• Jun. 5, 2013, media noche

“No tenemos ninguna disputa con Cristo, solo con los cristianos.”

Charles Bradlaugh

 

Guillermo Díaz Talavera

 

A escasos años de su deceso, tuve la oportunidad de asistir como médico al ilustre maestro de generaciones, Julio César Sandoval, quien me expresó que él no era ateo sino agnóstico. Disculpar a Dios por su existencia no es la mejor razón del agnosticismo ateo para negarlo o ser “aceptado en el paraíso”. Es más simple, un agnóstico no sabe si después de todo Dios existe o no puede ser conocido.

El término agnóstico significa no poseer conocimiento. Con certeza, el agnosticismo es una subdivisión del ateísmo. Si el ateo niega la existencia de Dios, los agnósticos hacen lo mismo al no afirmar la existencia de Dios. Muchas personas que se describen como tales, de hecho son ateas. Practican una caracterización errónea basada en un escepticismo filosófico no razonable que les impide obtener mayor conocimiento del mundo si se aplicara en otros ámbitos.

Dawkins, científico agnóstico ateo sostiene en El espejismo de Dios: “la existencia de Dios es una hipótesis científica como cualquier otra”. Solo que como un ateo de facto afirma que “no puede tener la seguridad que Dios no exista, pero lo cree muy improbable… Así que vivo mi vida asumiendo que Dios no existe”. La pregunta lógica es ¿Por qué ateo si no puede probar que Dios no existe?

El carácter dogmático del agnosticismo radical se autodestruye cuando afirma que nadie sabe lo suficiente de Dios para concluir que no se puede comprender nada en relación con Él. De tal modo que las afirmaciones extremas de este escepticismo afirman primero lo que terminan negando. Otra forma débil, solo acepta carecer de conocimiento de la existencia de Dios. La verdad es que el discernimiento de Dios es lógicamente imposible y es necesario ser experto en todas las disciplinas en que uno puede llegar a saber todo de Dios.

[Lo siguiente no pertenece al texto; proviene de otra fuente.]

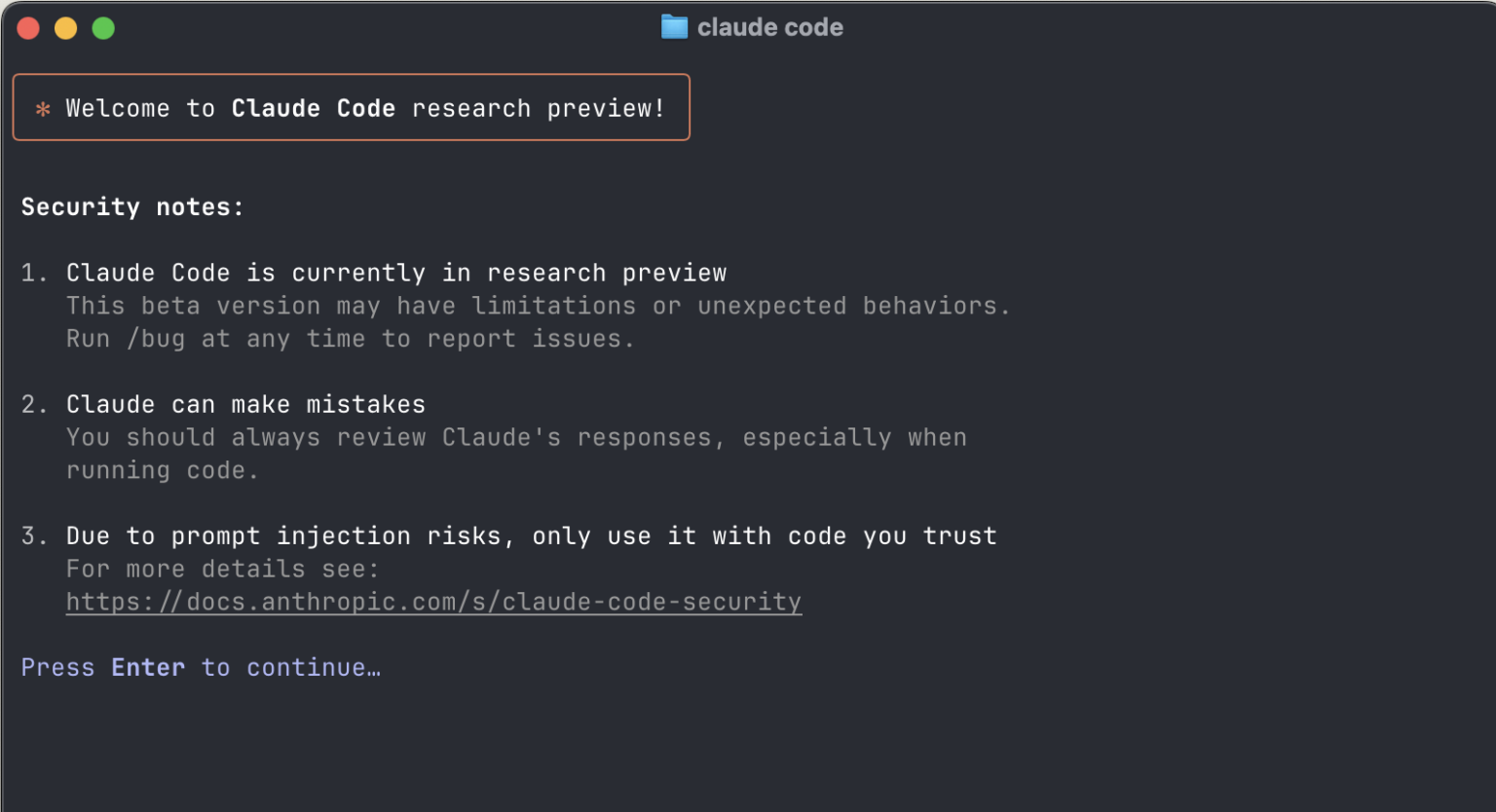Click security note item 3 about prompt injection
1496x812 pixels.
[530, 535]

El filósofo Winfried Corduan señala lo siguiente: “el agnosticismo gira alrededor de una contradicción al tener que sostener que al mismo tiempo es a la vez posible e imposible saber algo acerca de Dios”. Esto significa que por lógica se autodestruye. Por lo tanto, no parece inteligente y racional ser agnóstico. Se necesita mucha fe para serlo. ¿Fe en qué?

En la mente humana que tiene límites precisos y contradictorios. El ser humano debe admitirlo. Hume lo negó, y eso nos ahorra el trabajo de examinar la evidencia, pero nos impide aclarar las dudas. Abandonar los prejuicios y aceptar la naturaleza provisional de nuestras leyes fijas constituye una mejor aproximación científica. Incluso si explicamos con poesía que “el azul duerme más rápido que el miércoles” solo nos llevaría a pensar que la verdad depende de situaciones y opiniones personales. Serían “verdad” para quien las declara.

Somos libres para no desear conocer a Dios y preferir vivir sin Él: la esencia del pecado. No obstante, esto no faculta decretar que Dios no puede ser conocido. Él puede ser distinguido, no como una pieza musical, libro o fórmula química, sino como un ser viviente del cual emana creación.

Podemos tener una relación con el Señor. ¿Razones? las declaraciones de la verdad universal derivan de Dios porque requieren de mentes. La lógica deriva del proceso mental y los fundamentos lógicos racionales son por naturaleza conceptuales. Rechazarlos es irracional. Si solo existiera una roca en el universo implica que se requiere de una mente para revelarlo.

Durante un debate, Dawkins olvidó el título del libro –El origen de las especies—más famoso de su héroe científico, en su frustración dejó escapar de su mente una incómoda frase para sí: ¡Oh Dios! Pocos meses antes de su muerte, el profesor Sandoval me llamó para confesarme su reconocimiento de fe en Cristo.